> PROVIDED ENTRIES
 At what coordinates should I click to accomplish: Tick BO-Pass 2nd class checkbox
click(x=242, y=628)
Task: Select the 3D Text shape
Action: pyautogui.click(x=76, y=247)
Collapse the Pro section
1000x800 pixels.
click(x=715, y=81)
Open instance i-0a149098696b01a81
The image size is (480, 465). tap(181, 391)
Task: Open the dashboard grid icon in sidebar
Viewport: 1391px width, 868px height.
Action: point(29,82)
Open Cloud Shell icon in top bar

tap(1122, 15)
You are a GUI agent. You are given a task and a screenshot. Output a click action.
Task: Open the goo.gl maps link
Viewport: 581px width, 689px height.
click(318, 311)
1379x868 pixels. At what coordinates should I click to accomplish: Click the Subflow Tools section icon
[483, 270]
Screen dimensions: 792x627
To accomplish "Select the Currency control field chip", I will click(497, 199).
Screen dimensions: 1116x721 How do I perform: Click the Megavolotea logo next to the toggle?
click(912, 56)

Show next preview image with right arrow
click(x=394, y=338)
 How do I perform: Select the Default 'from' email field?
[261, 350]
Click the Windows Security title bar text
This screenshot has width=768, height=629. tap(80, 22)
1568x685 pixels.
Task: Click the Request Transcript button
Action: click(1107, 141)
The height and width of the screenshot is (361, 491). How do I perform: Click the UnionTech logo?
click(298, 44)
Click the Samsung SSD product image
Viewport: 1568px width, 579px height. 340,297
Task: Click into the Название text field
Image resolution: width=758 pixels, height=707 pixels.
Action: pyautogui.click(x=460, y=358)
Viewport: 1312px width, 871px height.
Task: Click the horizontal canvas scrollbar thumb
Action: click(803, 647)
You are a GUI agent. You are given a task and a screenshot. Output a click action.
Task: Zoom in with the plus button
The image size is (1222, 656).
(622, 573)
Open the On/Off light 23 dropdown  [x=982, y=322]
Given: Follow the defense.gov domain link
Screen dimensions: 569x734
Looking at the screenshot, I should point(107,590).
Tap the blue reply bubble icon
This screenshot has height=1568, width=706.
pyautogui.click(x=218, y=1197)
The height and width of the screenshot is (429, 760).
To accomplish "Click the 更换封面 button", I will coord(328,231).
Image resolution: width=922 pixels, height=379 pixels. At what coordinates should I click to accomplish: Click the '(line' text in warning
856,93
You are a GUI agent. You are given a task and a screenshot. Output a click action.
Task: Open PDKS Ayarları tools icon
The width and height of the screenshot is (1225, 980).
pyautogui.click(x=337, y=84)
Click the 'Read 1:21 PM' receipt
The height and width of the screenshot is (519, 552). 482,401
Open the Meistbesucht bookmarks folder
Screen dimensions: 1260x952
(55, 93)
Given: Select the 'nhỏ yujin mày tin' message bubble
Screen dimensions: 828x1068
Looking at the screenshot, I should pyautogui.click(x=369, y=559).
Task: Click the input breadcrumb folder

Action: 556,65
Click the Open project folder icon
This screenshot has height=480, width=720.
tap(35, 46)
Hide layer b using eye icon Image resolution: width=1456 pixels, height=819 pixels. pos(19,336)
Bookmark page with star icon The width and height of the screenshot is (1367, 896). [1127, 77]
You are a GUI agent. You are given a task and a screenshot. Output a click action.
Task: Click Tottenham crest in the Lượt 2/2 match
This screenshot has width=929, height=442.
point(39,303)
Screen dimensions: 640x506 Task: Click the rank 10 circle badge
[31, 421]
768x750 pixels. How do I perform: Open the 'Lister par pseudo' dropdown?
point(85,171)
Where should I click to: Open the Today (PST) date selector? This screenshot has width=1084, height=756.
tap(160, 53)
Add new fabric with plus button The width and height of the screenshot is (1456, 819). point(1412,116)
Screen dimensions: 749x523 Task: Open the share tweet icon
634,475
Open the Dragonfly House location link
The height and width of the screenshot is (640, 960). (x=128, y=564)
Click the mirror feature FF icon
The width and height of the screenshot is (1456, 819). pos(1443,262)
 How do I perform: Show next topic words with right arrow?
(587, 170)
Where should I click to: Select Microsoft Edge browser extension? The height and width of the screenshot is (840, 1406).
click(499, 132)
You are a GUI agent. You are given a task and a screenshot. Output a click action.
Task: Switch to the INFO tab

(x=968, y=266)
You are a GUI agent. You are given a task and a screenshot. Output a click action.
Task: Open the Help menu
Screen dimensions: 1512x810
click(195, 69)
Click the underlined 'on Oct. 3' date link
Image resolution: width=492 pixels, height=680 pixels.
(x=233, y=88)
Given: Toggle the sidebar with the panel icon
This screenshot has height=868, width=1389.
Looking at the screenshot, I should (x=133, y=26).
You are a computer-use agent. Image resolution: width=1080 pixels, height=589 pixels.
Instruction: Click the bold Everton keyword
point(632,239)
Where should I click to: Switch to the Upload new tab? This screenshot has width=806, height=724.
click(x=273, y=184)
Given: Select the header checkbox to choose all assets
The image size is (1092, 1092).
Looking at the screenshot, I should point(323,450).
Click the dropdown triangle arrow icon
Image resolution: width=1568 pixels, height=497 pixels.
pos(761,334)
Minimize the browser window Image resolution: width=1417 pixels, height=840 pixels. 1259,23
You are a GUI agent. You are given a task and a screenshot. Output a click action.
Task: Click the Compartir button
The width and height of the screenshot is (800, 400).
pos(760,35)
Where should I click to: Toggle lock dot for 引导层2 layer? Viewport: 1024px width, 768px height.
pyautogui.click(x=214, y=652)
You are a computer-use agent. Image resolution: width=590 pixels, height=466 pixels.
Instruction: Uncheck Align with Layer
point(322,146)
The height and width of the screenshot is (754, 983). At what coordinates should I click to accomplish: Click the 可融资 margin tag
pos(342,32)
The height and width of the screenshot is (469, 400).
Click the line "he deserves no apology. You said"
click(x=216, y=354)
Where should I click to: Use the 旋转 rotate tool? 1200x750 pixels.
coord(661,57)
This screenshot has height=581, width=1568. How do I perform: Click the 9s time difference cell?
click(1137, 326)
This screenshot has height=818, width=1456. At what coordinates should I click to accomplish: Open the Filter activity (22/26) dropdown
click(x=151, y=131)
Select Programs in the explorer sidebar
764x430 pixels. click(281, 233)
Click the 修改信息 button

> WHAT IS BEING ASKED
Convert the material into a numbered list, omitting blank lines, starting with the line that contains "Where should I click to: Use" and continuing through the end of the material.

> EXPECTED ANSWER
1. Where should I click to: Use the 旋转 rotate tool? 1200x750 pixels.
2. coord(661,57)
3. This screenshot has height=581, width=1568. How do I perform: Click the 9s time difference cell?
4. click(1137, 326)
5. This screenshot has height=818, width=1456. At what coordinates should I click to accomplish: Open the Filter activity (22/26) dropdown
6. click(x=151, y=131)
7. Select Programs in the explorer sidebar
8. 764x430 pixels. click(281, 233)
9. Click the 修改信息 button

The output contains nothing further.